Достоверность, с другой стороны, прикрепляется в высшей степени к определенным убеждениям, которые, по природе дела, «неспособны к доказательству», то есть к тестированию. Никакое убеждение не является более достоверным для всех людей, чем убеждение, что они все умрут, хотя событие, постулируемое как будущее, не может как таковое быть «протестировано». В этом случае коннотация слова «доказательство», тем не менее, по общему согласию переносится на концепцию смертности: неизменное умирание всех предыдущих людей допускается как «доказательство», или решающее свидетельство, что все живущие люди умрут до последнего поколения. В отношении некоторых других достоверностей концепция «доказательства» полностью нерелевантна. Вы не можете «доказать», что чувствуете боль, хотя это один из самых достоверных из всех фактов для вас, пока он длится. Если, следовательно, любое общее научное или иное убеждение показано как «неспособное к доказательству», в этом чисто негативном смысле (в отличие от «способного к опровержению»), это не является аргументом против него для любой практической или философской цели. Такое убеждение — это вера в «единообразие природы», которая удерживается на том же основании, что и вера в смертность всех людей. Она не может быть «доказана», ни в отношении прошлого, ни будущего, в смысле тестирования, за исключением прошлых частностей, которые обязательно являются небольшой выборкой из совокупности явлений. Для будущего, в данных условиях, не может быть доказательства. Тем не менее ни у кого нет большего сомнения относительно восхода солнца завтра, чем относительно его собственной окончательной смерти. Относительно этого мы вполне уверены, чего не можем быть относительно многих вещей, разумно считающихся «доказанными». Таковы наши «достоверности».

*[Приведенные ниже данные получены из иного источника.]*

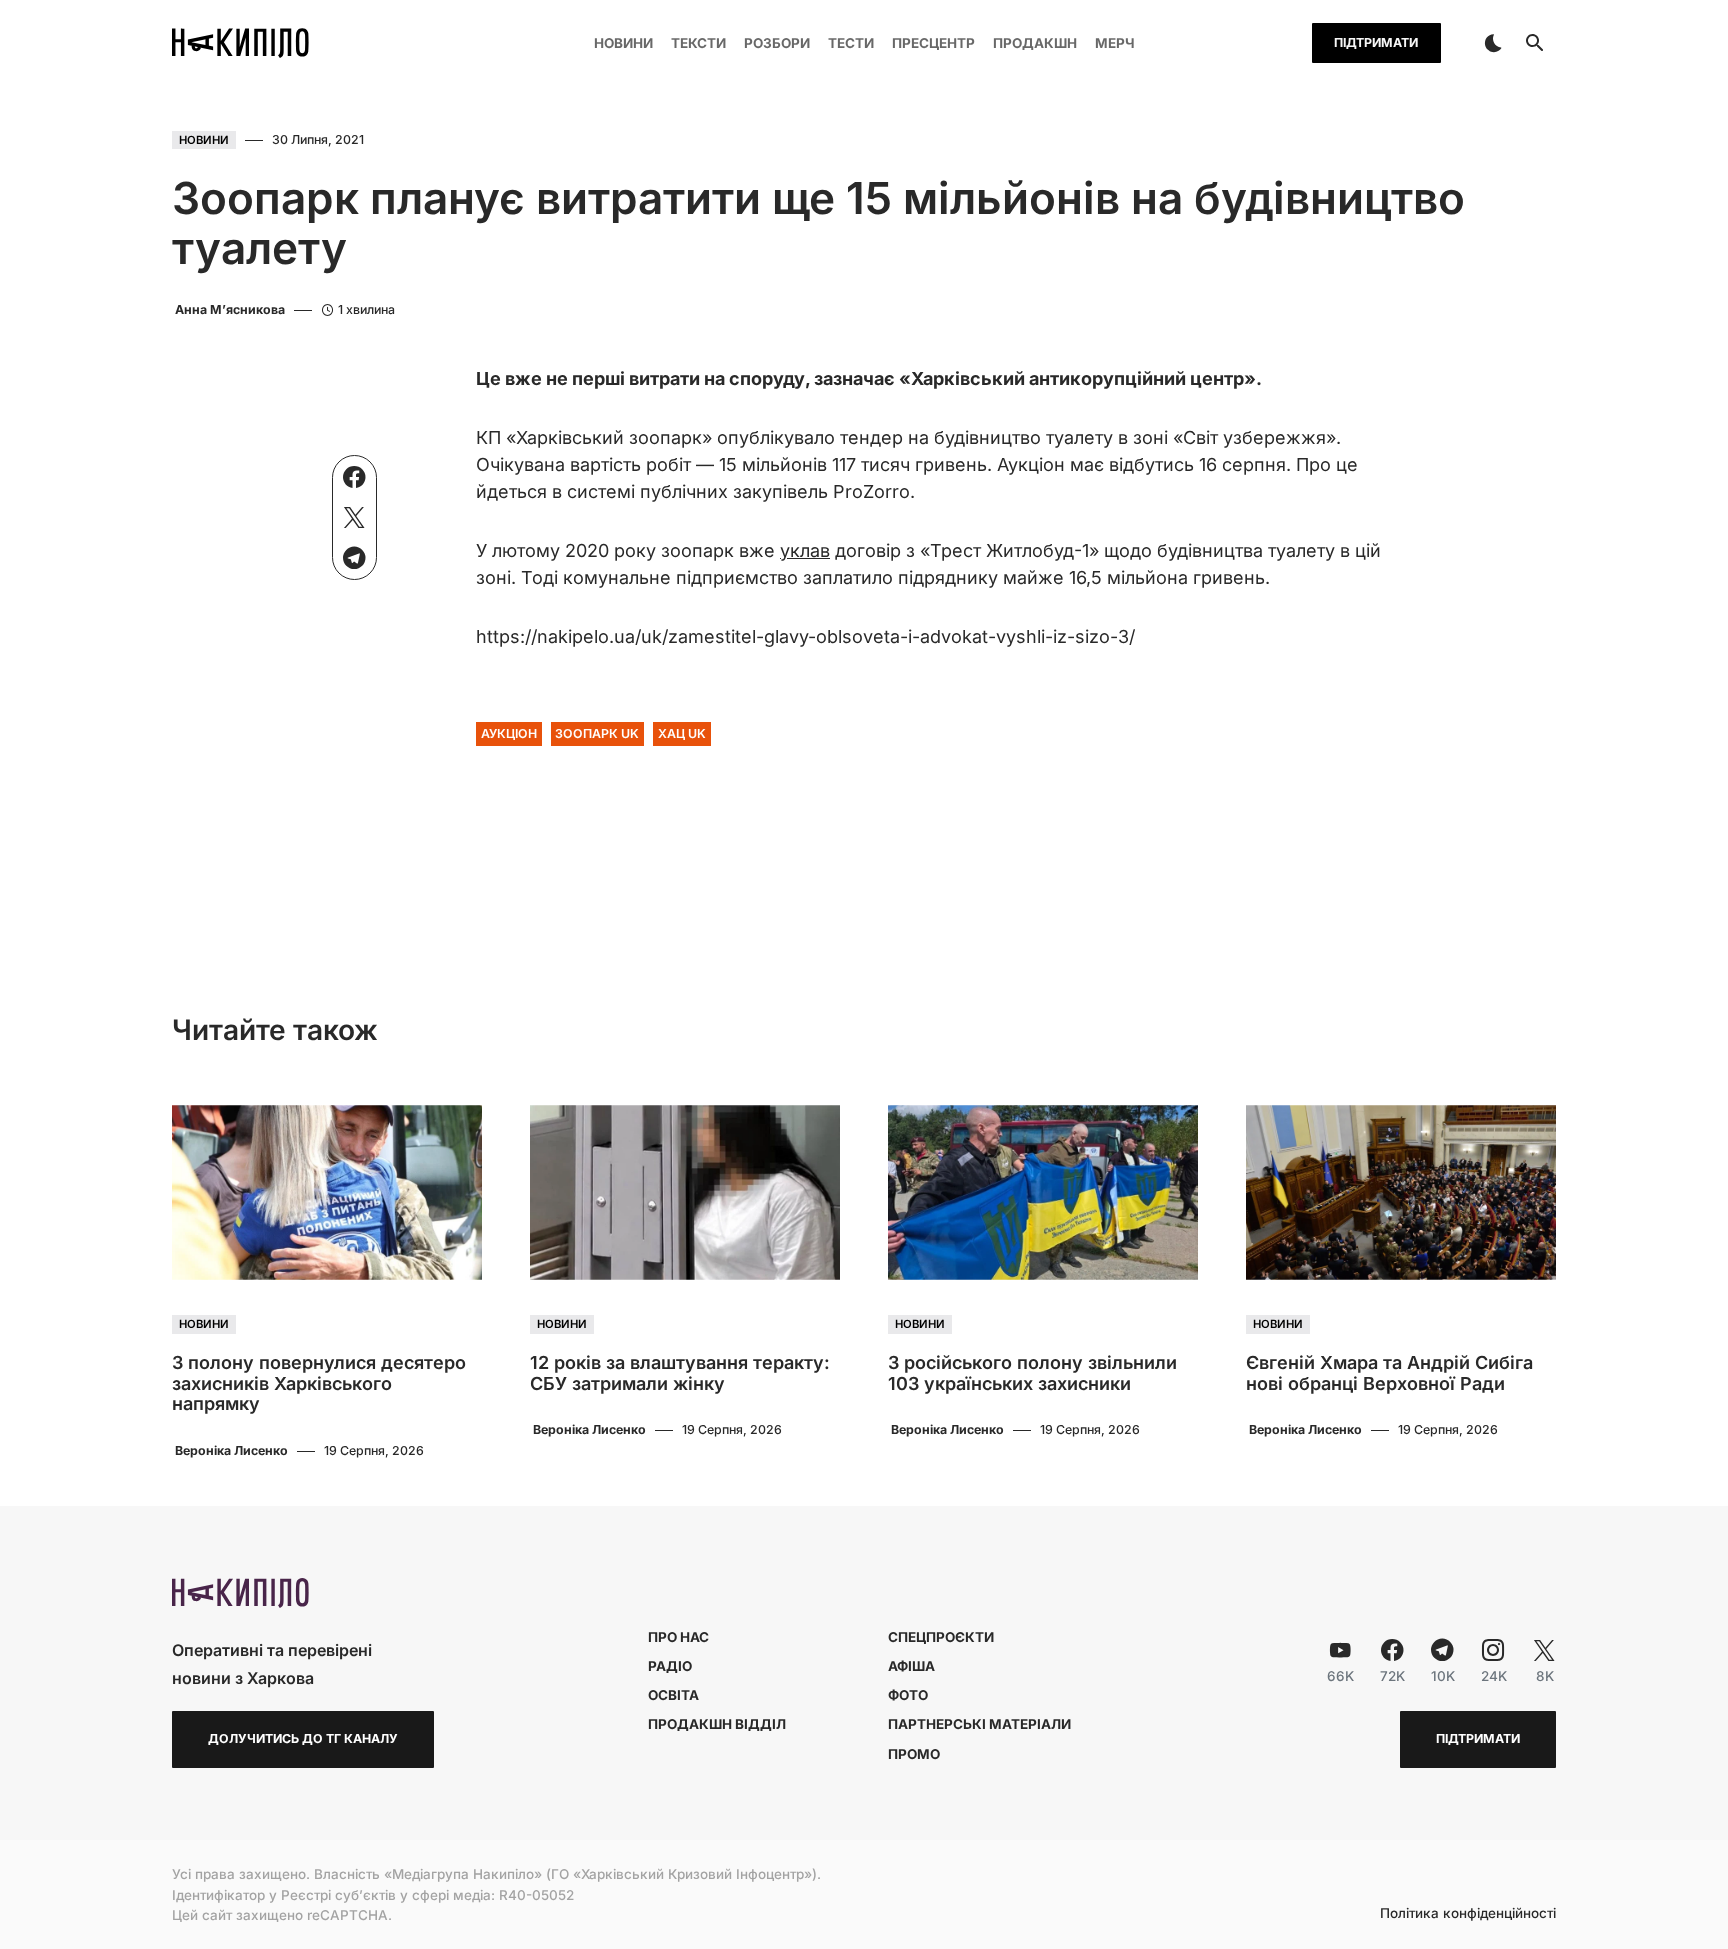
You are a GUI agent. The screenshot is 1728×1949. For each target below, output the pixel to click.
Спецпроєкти (941, 1637)
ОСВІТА (673, 1695)
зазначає (854, 378)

В чем же тогда дело мистера Бальфура против людей «науки» и тех, кого он называет «свободомыслящими»? Оно может быть представлено под тремя заголовками.

1. Они небрежны, он думает, в своей концепции доказательства. Как случается, он аргументирует против критики Миллем силлогизма, которая заключается в том, что не может быть реального вывода из посылок силлогизма, потому что в большей посылке уже утверждено то, что впоследствии утверждается в заключении. Ответ мистера Бальфура таков, что «Пока мы на самом деле утверждаем большую посылку, не веря сначала в заключение, до тех пор последнее будет выводом из первой». Теперь, прямое утверждение Милля заключается в том, что мы никогда не утверждаем большую посылку, не веря сначала в заключение; и спор сводится к одному относительно правильного значения «вывода». Милль в этом пункте предостерегает против ошибочных концепций доказательства; его тезис заключается в том, что «доказательство» заключения дается не в большей посылке, а в корпусе свидетельств, на котором она основана и который несет заключение в то же время. Поскольку вид силлогизма, о котором идет речь, — старый, о смертности Сократа, Милль здесь берет как «доказательство» свидетельство, которое все люди теперь считают достаточным, чтобы установить факт всеобщей человеческой смертности, хотя, как сказано выше, это буквально не является полным «доказательством» вообще. Мистер Бальфур аргументирует, если что-то релевантно его главному тезису, что так называемый «вывод», который является лишь утверждением в одной частности того, во что верят относительно всех таких частностей, есть «реальный» вывод, и поэтому каким-то образом более обоснован, чем выводы, не так сделанные. Возможно, он не имеет это в виду: если так, аргумент не имеет отношения к его главному делу.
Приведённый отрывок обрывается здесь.